さる3月24日、25日に開催された『Pacific Osseointegration Conference』での講演についての感想を歯科衛生士の視点からお話しさせて頂いております。今回は3回目です。
ブローネマルクシステムの生みの親である、ブローネマルク教授が講演の中で『私達は大工仕事をしているのでは無く、生きている生体(顎の骨のこと)を相手にしているということを常に考えなければならない』とおっしゃっていて、その言葉が非常に印象的でした。
実際に、歯科界では、インプラントを顎の骨の中に入れる事を「インプラントを打つ」と表現されることがあります。まるで板にクギを打っているかのように聞こえてしまうと思いませんか。
教授は決して大工さんの仕事を揶揄するつもりで言っているのではないのです。
例えとして、「生き物でない物にクギを打つ時に注意すべき事と、生体に人工のチタン性のスクリューを移植する時に注意する事が同じではないはずです。

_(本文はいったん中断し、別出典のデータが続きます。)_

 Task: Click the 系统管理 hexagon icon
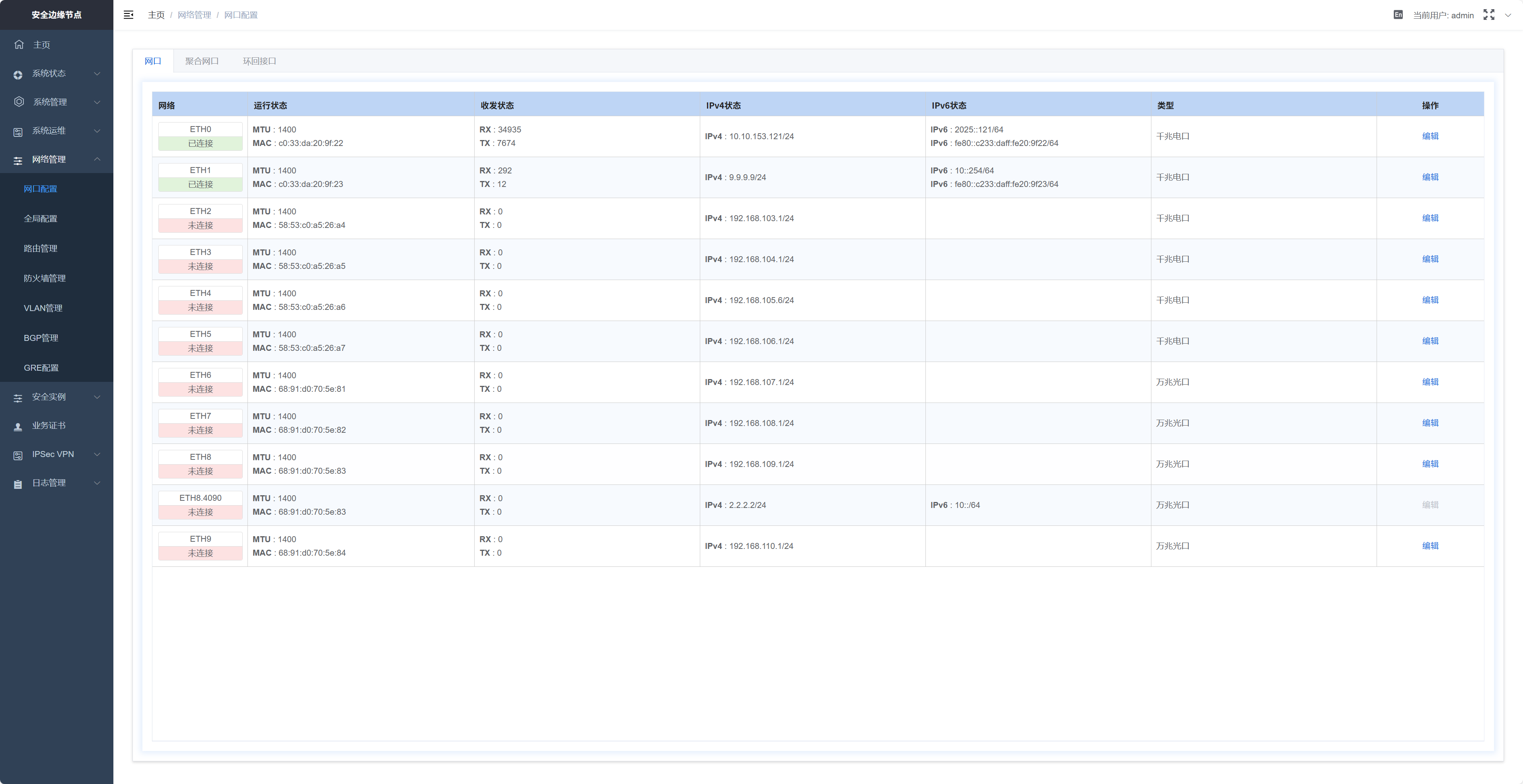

相手が生体である以上は、感染、術中、術後の反応、患者さんのQOL等、様々な事を注意しなければいけない、現在のインプラントを取り巻く環境はその事をわすれてしまってはいないか?」と問いかけているのだと思います。
実際に、現在のインプラントを取り巻く環境では色々な変化が急激に起こっています。おそらくこれはインプラントに限らないと思います。
社会、経済、政治様々な環境で、少し前では考えられなかったようなスピードで物事が変化していますし、それをおそらくは私達も要求してしまっています。
たとえが悪いかもしれませんが、携帯電話やパソコンはヘタをすると3ヶ月もすると古くなってしまいます。そのスピードについていく為に、充分な検証もされず、本当に必要かどうかもわからない改良(改悪?)がされ続けてしまっていることも多いのでは無いでしょうか?
話は戻りますが、インプラントの世界でも様々なコンセプトが次々と発表されており、その中には、確かに短期的には素晴らしい臨床結果を示しているものもありますが、いかんせん研究ならびに経過観察の期間の短いものがほとんどなのです。
新しくより簡便で安価なものを望んでしまう風潮、そしてそれを作り出す商業主義の大きな力に巻き込まれてしまっているのかもしれません。
ご存知の方もいらっしゃるでしょうが、ブローネマルクシステムのインプラントは10年以上に渡る基礎研究のうえで臨床に応用され、すでに40年以上の臨床実績がある治療なのです。
そして、今ある多くのインプラントのシステムがブローネマルクシステムを何らかのかたちで模倣しているのですが、それに加えシステムをより簡便で安価なものにしてしまっている物も存在するのです。
教授は「マイナーチェンジをする事が、けして上手くいくとは限らない。」とも言われていました。
売らんがために、やりたいがために、慎重さを失ってしまってはいけません。
たとえ、改良する、模倣するなら上っ面では無く、真髄を理解しその上で行うべきではないでしょうか?
インプラント治療が、みなさんにとって安全で確実なものになってほしいと教授は心から考えていると思います。
けして自分の開発したシステムにこだわっているのではないと思います。なぜなら、教授は、ブローネマルクシステムのパテントを持っている訳ではないのです。